Rebecca S. "Becky" Pringle (born 1955) is an American teacher and labor union leader. She is the president of the 2.8 million-member National Education Association, the largest professional employee organization and labor union in the United States.

==Early life and education==
Pringle is a native of Philadelphia, Pennsylvania, and she graduated from the Philadelphia High School for Girls. She received a B.S. from the University of Pittsburgh and a master's degree in education from Pennsylvania State University. She taught in Philadelphia's West Oak Lane section before moving to Harrisburg with her husband, where she worked for 28 years as a middle school physical science teacher in the Susquehanna Township School District.

==Labor leader==
Before becoming NEA President, Pringle served on the board of directors for the Pennsylvania State Education Association, the NEA Board of Directors, NEA's executive committee, as NEA secretary treasurer, and as NEA vice-president.
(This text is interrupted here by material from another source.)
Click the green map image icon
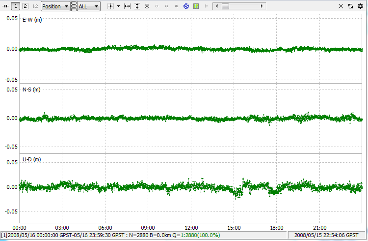Viewport: 368px width, 241px height. pyautogui.click(x=196, y=6)
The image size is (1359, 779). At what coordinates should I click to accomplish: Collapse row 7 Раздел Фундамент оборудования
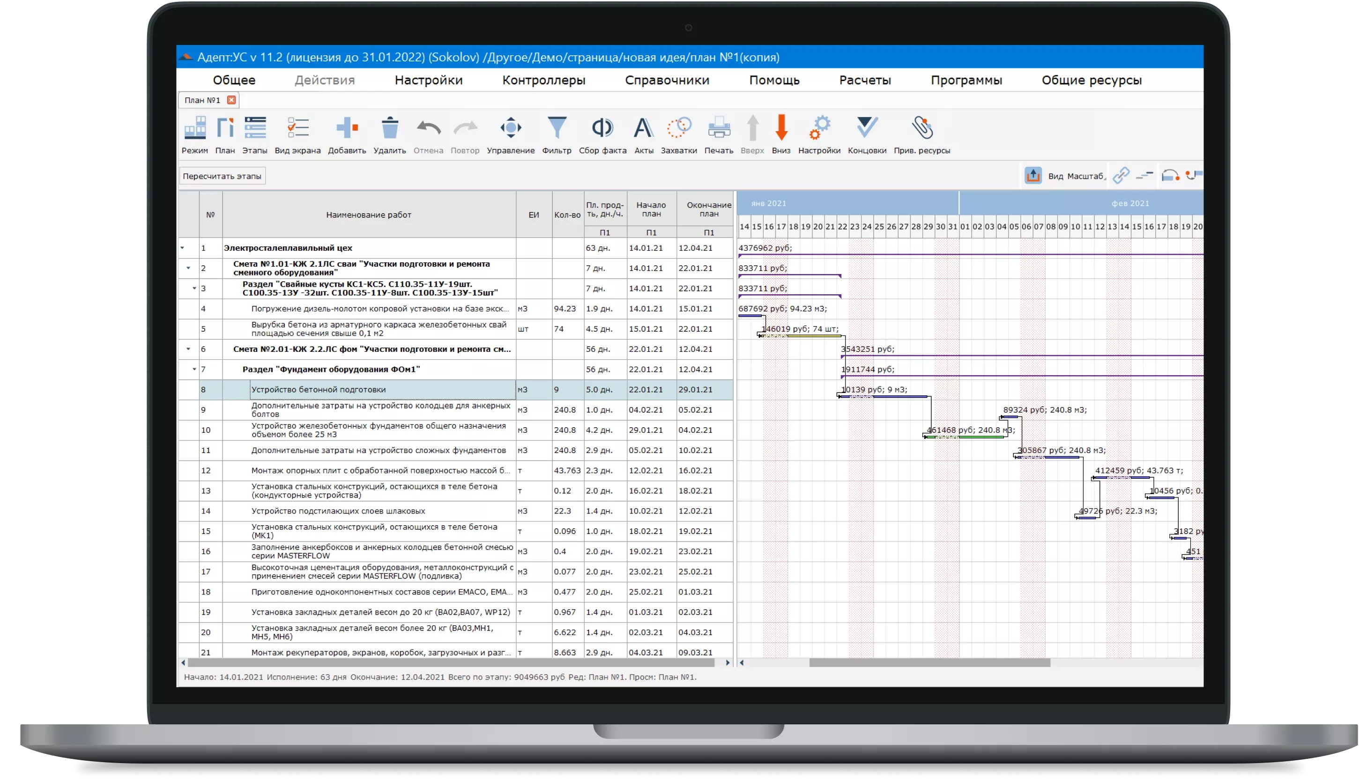(194, 369)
She has been vocal in the effort to limit federal testing requirements. She chaired the workgroup that developed the NEA's Policy Statement on Teacher Evaluation and Accountability. President Barack Obama named Pringle a Member of the President's Advisory Commission on Educational Excellence for African Americans. She was elected NEA vice president on July 4, 2014, with 92% of the vote, becoming part of NEA's historic all-minority, all-female leadership team, with Lily Eskelsen García (President), and Princess Moss (Secretary-Treasurer). In July 2020, the NEA Representative Assembly elected Pringle President of the NEA. She took office on September 1, 2020.